We pretty much take for granted one of life’s miracles: like
always begets like. Bacteria beget bacteria, birds beget birds, bananas beget bananas. Offspring display many traits—both good and bad—of their parents. Each new organism begins with a single cell, yet within that microcosm lies all the information needed to create the whole organism in all its complexity. In every form of life a few different atoms and molecules, in cells with the same kinds of architecture, adopt very different designs. How are such complex and varied blueprints passed from one generation to the next? How are they read? Scientists now realize that every living thing on Earth uses the same strategy:

Genetics, the branch of science devoted to studying how traits are passed from parents to their offspring, didn’t begin in a high-tech lab with fancy machines and technicians in white coats. Gregor Mendel (1822–84), an Austrian monk whose work was largely ignored in his own lifetime, performed the first comprehensive and systematic genetic experiments in a secluded monastery garden where he cultivated peas.

Mendel noticed that certain strains of peas bred true: tall plants, if bred together, gave rise to tall offspring, while short parents always yielded short offspring. When he produced a hybrid by fertilizing short plants with pollen from tall ones, the offspring were all tall, but if he then bred those hybrid offspring with one another, three-quarters of their offspring came out tall and a quarter came out short. Crossbreeding tall and short plants always resulted in tall and short plants—never medium-sized ones, as one might at first expect.

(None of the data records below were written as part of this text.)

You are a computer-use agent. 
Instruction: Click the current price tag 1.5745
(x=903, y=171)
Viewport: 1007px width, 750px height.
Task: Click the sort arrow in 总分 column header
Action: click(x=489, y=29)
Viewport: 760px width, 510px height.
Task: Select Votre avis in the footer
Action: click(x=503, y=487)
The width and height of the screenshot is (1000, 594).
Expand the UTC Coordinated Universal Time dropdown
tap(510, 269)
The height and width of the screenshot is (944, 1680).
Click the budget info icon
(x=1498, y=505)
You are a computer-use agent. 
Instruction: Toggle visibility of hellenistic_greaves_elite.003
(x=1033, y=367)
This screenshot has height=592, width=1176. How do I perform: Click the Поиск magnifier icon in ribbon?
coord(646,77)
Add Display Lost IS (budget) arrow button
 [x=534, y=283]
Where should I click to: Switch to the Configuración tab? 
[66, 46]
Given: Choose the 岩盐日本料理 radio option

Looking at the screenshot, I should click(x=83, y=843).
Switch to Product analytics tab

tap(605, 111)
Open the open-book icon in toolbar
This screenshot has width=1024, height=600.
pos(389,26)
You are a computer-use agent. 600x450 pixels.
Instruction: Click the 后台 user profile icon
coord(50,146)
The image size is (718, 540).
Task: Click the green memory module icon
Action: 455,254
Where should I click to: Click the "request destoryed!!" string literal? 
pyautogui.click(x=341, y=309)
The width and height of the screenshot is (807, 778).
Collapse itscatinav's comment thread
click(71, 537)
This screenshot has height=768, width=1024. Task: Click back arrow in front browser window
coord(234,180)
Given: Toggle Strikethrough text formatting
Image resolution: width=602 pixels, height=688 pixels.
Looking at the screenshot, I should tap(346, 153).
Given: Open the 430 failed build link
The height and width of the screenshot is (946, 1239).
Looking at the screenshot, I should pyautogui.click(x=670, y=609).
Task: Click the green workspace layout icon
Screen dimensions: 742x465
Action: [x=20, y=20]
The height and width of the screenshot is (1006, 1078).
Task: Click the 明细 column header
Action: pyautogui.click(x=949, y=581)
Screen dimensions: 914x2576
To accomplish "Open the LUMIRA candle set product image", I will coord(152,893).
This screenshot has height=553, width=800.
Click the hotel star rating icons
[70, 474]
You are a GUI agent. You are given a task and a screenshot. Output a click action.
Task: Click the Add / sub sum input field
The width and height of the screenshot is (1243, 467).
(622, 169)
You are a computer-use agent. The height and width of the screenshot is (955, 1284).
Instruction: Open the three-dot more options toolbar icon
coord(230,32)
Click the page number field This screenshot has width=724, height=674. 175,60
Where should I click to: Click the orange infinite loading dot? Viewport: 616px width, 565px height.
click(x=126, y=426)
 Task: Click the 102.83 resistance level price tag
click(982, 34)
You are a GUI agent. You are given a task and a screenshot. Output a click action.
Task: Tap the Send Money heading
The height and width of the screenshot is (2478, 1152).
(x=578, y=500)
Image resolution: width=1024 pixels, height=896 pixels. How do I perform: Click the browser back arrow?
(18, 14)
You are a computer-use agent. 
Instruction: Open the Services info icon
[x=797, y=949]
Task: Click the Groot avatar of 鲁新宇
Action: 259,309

To explain many years’ worth of data of this type, Mendel introduced the concept of a basic unit of heredity, something we call the gene. His idea was that each adult possessed two sets of genes, one contributed by each parent. The interplay between these genes then determined the offspring’s characteristics. In this game, however, no compromise was possible—one gene or the other won.

To express this kind of competition, Mendel characterized genes as either dominant or recessive. A dominant gene is one that wins the competition if paired with a different gene. For example, in Mendel’s pea plants the gene for tallness is dominant. In the first generation of hybrids, where each offspring has one tall and one short parent, each offspring gets one gene for tallness, one for shortness. The fact that all offspring are tall says that in this situation tallness wins, so this gene must be dominant.

The role of recessive genes becomes obvious only in the second generation. All of the tall first-generation plants carry one gene for shortness, even though this gene is not expressed (to use the biologist’s term). Nevertheless, the gene is there and can be passed on to the next generation. Each parent, in fact, has a fifty-fifty chance of passing on the recessive gene for shortness, and an equal chance of passing on the dominant gene for tallness.